“Como estará o país e a confiança no futuro dos portugueses em 2030?”. Esta poderia ser uma pergunta, reveladora e perturbadora, a colocar numa das aberturas destes duelos que têm caracterizado a presente campanha eleitoral. Importa reconhecer que a ausência de arruadas, por motivos sanitários, tem submetido os líderes partidários a um duro teste de preparação e disciplina, saldando-se pela abordagem de uma invulgar quantidade de temas, mais ou menos substantivos. Comparativamente com outras campanhas eleitorais (lembro-me de ter tropeçado, sem intenção, em episódios da campanha de 1994 para o Congresso dos EUA, que apenas poderiam ser classificados como difamações abjectas), a atmosfera política lusa parece bastante saudável. Contudo, isso não chega para que a pergunta (e ainda menos as respostas) sobre 2030 venha a entrar na campanha.
Quanto mais dados e cenários a pesquisa científica nos revela acerca do perturbante futuro que nos aguarda, mais o discurso político se recusa a enfrentá-lo. Do mesmo modo que na sátira cinematográfica da Netflix, Não Olhes para Cima, os “negacionistas” da colisão iminente de um asteróide com a Terra se recusavam a olhar para ele. Em Portugal, a questão nunca foi a de uma negação do óbvio, organizada e estridente, como ocorre noutros países, mas mais a de uma estratégia de evitação. O método do discurso político é o da redução cirúrgica. São precisos temas, onde o actor político não se exponha a perder a face, manifestando dúvidas e/ou falta de controlo da situação. Ao contrário das tecnologias digitais da “realidade aumentada”, que alargam as fronteiras da consciência nos universos virtuais, a política, ao lidar com o mundo físico concreto tem de o tornar suportável, construindo o que poderemos designar como uma “realidade diminuída”.

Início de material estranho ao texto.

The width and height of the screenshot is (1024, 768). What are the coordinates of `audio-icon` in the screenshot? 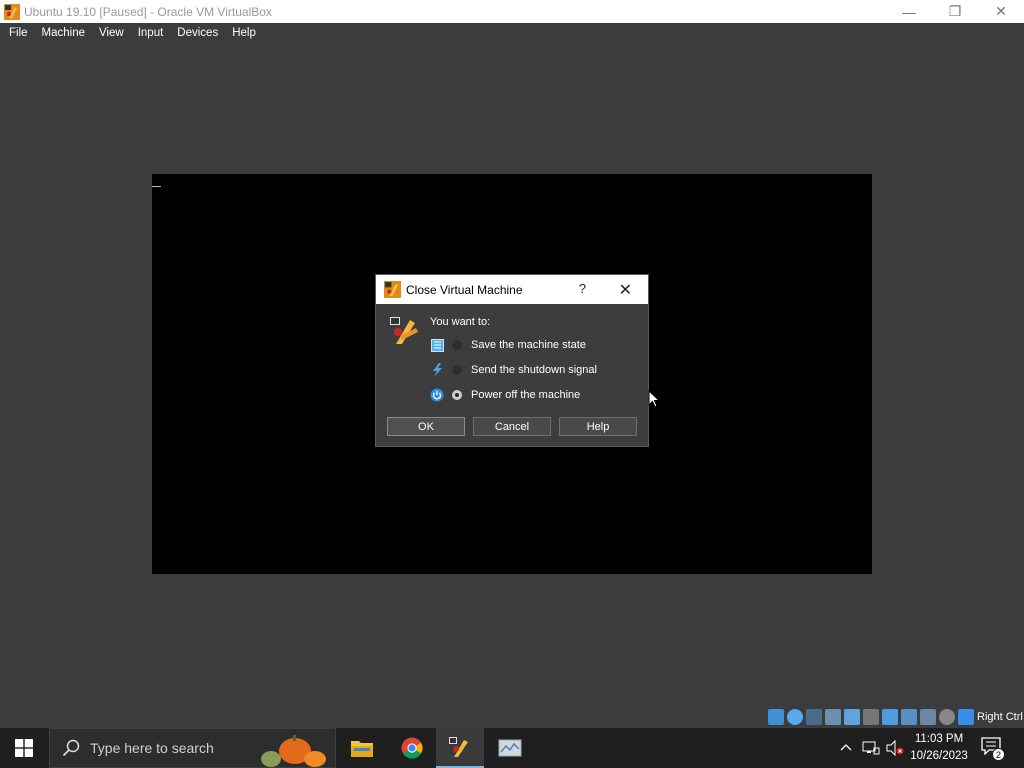 It's located at (814, 717).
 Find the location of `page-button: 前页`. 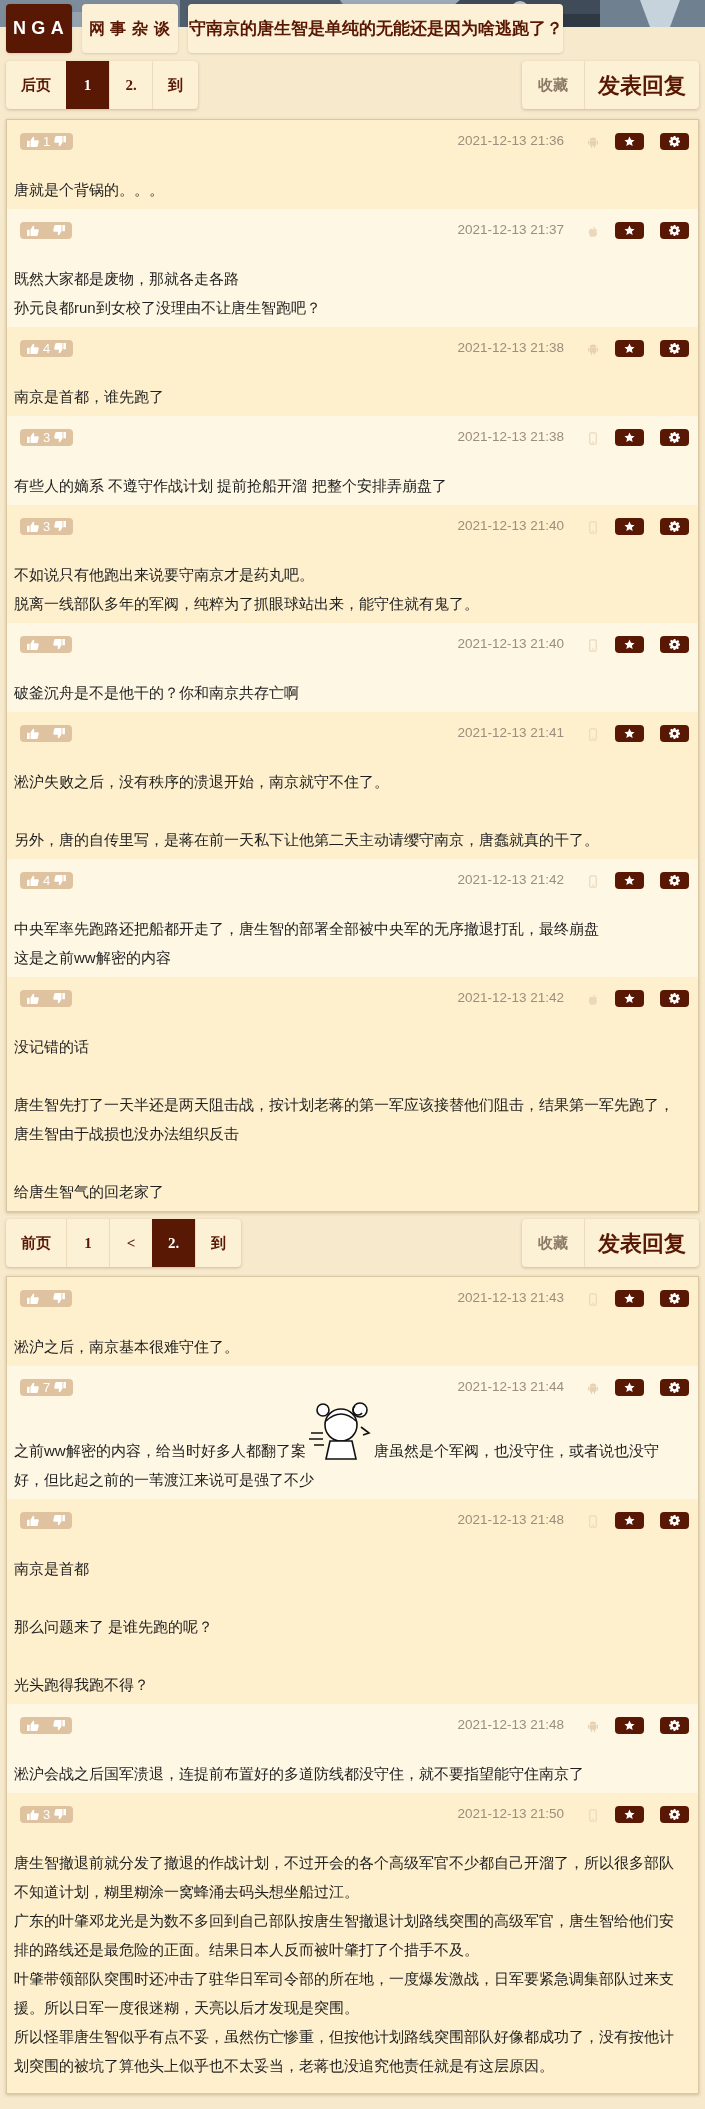

page-button: 前页 is located at coordinates (36, 1243).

É pena, no entanto, que o Portugal de 2030 não entre nos debates políticos do Portugal de 2022. Num futuro onde os eventos extremos decorrentes das alterações climáticas, a face mais visível da crise global do ambiente, vão fazer perigar a vida e a propriedade de muitos cidadãos, seria importante aprofundar as consequências de algumas teses sobre o Estado e a política fiscal. Propor que o Estado se retire, ainda mais, de uma actividade reguladora, para dar protagonismo ao mercado, ou propor a requentada receita neoliberal de uma taxa única para o IRS, são ideias impertinentes, que nos países onde foram aplicadas só contribuíram para a degradação do ambiente e o aumento das desigualdades. Só pessoas distraídas é que podem ignorar que foi a contra-revolução neoliberal, começada na década de 1970, a força motora desta globalização, marcada pela desregulação da protecção ambiental e social, Assinalada também pelo aparecimento de autênticos colossos de poder e dinheiro, como Zuckerberg ou Bezos, apenas possíveis pela cumplicidade da política, também ela transformada numa mercadoria, à disposição da melhor oferta. Nos últimos 50 anos, o triunfo avassalador do crescimento exponencial extractivista, transformou mais radicalmente o software ecológico deste planeta do que o cúmulo milenar da história humana precedente. Os desalojados das cheias e dos incêndios, os refugiados do litoral, quando largas zonas se tornarem inabitáveis, os agricultores que não resistam às sucessivas calamidades meteorológicas, esperarão pelo apoio de um Estado capaz e justo. Não quererão ver a sua tragédia reduzida a mais um nicho de mercado.
Viriato Soromenho-Marques
Publicado no Diário de Notícias, em 15 de Janeiro de 2022, p. 10.